At Knots End...
Color theory is an interesting subject, and while engrossed in quilt making, I had the opportunity to play with and learn about color and color theory. I am interested in the topic, but am no authority. I can however, recommend a couple very helpful books on the topic; "The Beader's Guide to Color" or "The Beaders Color Palette" both by Margie Deeb.
She describes commonly known emotional or cultural meanings associated with colors. Color is associated with mood ( calmness, serenity, anger, depression), temperature ( warm or cool); can evoke memories (places, images). Color is associated with seasons, mourning, celebrations, the birth of a baby boy or girl!
I would like to pass on a few tidbits from Margie Deebs book, The Beader's Guide to Color:
- Yellow in all cultures represents enlightenment, wisdom and light. It is a dominant color, grabs attention,- small bits add vitality, while large amounts strain the eye! Added to white, the ivory or cream versions convey elegance, and airiness.

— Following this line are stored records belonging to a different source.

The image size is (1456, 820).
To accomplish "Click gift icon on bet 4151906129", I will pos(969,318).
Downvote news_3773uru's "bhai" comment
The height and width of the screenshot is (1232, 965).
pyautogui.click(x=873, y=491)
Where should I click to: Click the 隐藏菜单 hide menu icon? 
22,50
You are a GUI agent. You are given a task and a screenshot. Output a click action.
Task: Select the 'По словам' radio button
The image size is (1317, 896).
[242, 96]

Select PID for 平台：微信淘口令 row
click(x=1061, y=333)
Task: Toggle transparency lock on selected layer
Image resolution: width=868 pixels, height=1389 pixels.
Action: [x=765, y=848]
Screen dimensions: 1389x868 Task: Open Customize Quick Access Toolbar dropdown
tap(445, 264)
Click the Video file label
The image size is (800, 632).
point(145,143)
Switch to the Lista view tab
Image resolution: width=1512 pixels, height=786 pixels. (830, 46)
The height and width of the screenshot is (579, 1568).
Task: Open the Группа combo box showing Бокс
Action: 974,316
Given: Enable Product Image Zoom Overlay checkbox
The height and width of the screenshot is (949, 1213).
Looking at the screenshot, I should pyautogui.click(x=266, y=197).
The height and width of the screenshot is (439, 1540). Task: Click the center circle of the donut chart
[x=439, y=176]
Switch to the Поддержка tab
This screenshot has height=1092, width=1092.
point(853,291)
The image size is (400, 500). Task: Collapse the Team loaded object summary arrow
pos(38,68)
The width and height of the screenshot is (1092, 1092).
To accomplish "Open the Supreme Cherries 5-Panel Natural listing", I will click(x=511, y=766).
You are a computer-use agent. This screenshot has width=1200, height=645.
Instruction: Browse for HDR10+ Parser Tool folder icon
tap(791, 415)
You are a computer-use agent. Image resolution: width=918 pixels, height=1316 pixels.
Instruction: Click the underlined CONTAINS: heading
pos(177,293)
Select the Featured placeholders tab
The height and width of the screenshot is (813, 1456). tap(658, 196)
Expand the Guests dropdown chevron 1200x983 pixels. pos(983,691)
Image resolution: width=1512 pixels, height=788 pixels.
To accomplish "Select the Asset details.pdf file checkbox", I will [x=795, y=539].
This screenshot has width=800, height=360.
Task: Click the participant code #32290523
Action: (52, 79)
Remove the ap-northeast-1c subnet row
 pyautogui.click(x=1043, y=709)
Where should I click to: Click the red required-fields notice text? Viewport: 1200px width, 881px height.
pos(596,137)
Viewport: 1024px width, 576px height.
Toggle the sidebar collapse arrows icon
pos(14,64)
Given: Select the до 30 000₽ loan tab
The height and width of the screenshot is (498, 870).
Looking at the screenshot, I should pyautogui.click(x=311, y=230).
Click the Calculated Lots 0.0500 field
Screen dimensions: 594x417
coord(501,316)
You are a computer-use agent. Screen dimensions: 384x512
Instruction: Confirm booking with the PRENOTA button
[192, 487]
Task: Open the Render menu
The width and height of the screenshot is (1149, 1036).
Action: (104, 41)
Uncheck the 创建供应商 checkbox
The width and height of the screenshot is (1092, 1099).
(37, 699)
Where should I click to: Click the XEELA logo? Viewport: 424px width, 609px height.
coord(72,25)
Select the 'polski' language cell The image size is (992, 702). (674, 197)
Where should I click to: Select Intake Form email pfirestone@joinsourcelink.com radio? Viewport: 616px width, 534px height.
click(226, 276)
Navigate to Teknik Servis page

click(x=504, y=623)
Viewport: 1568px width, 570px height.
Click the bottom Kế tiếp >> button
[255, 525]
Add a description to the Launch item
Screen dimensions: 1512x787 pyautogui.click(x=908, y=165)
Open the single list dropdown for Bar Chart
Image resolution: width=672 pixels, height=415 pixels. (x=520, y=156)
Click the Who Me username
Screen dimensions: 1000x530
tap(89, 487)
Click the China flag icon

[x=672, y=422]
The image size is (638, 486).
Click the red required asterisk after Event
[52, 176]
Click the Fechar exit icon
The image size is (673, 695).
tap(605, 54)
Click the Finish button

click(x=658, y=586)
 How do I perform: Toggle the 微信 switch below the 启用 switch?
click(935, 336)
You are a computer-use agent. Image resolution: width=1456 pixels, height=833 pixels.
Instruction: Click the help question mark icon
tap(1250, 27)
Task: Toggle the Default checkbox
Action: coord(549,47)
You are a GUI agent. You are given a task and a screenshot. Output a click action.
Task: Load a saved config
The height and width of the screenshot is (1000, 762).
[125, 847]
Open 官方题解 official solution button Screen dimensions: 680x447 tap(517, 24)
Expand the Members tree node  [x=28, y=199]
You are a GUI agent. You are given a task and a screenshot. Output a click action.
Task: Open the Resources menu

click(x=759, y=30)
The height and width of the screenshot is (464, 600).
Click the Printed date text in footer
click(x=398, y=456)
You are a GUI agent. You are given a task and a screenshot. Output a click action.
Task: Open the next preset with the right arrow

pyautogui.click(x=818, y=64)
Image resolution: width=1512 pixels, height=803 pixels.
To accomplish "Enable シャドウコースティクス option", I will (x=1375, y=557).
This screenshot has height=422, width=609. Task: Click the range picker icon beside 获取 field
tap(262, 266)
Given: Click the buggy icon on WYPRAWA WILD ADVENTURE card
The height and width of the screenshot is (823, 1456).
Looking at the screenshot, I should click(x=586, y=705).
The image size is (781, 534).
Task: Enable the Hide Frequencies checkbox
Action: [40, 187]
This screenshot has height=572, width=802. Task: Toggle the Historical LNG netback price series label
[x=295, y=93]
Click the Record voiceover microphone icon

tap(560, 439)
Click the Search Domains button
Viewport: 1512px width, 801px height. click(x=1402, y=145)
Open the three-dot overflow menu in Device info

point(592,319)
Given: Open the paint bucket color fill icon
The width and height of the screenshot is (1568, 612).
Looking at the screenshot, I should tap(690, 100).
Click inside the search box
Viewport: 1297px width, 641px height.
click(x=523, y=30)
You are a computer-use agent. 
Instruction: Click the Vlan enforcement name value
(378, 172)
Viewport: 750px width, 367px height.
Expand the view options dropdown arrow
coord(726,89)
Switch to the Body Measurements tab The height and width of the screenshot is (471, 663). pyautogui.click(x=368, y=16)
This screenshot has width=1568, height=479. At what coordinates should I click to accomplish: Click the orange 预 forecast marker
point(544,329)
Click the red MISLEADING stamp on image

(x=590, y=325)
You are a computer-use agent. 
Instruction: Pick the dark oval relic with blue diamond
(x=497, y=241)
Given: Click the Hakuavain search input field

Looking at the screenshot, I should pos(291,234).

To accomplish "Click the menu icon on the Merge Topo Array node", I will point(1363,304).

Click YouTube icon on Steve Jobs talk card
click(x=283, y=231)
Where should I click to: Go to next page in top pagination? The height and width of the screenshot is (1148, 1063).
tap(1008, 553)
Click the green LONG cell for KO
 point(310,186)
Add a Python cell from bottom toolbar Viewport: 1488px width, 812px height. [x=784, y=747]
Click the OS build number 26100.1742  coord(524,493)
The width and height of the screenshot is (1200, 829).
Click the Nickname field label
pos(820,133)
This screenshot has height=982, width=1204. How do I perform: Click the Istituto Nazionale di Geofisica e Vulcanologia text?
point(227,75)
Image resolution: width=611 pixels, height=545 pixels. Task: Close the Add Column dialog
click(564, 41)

- Orange is friendly, welcoming, and outgoing! It stimulates an appetite for the good things in life. It says "look at me" . It is used in color therapy as an invigorating antidepressant.
- "Red demands attention, broadcasts danger, commands strength, declares devotion, quickens the heartbeat, incites aggression, inflames passion and proclaims love."
- Magenta exudes luxury, more so than red. Colors that match magenta in intensity are black, lime green, tourquoise, and yellow. Calm magenta with light blue and lavender. Magenta is called a freespirited libertine!
- Yellow green has associations with sickness and fear....to evoke cheerful feelings, clear bright versions are used. To create an ominous feeling, the yellow green is muted or darkened with black!
- Gray is strong, quiet, timeless and classic; can be warm or cool.
Nothing new at the moment on this topic!
Cold connections seems to be a jewelry trend right now. Besides seeing jewelry mags demonstrating the techniques, Kim St.Jean teaches classes at bead conferences and workshops, and has authored "Mixed Metal Mania."
Kim has included great photos and detailed instructions to make simple jewelry using "cold connections" to connect metal pieces with rivets, jump rings or wire. Metal is colored, textured and shaped, and combined with other metals, stones, shells, and glass to create unique pendants and cuff bracelets.
Heat and chemical treatment of silver, brass or copper create beautiful patina and vibrant colors. Very informative, readable craft book.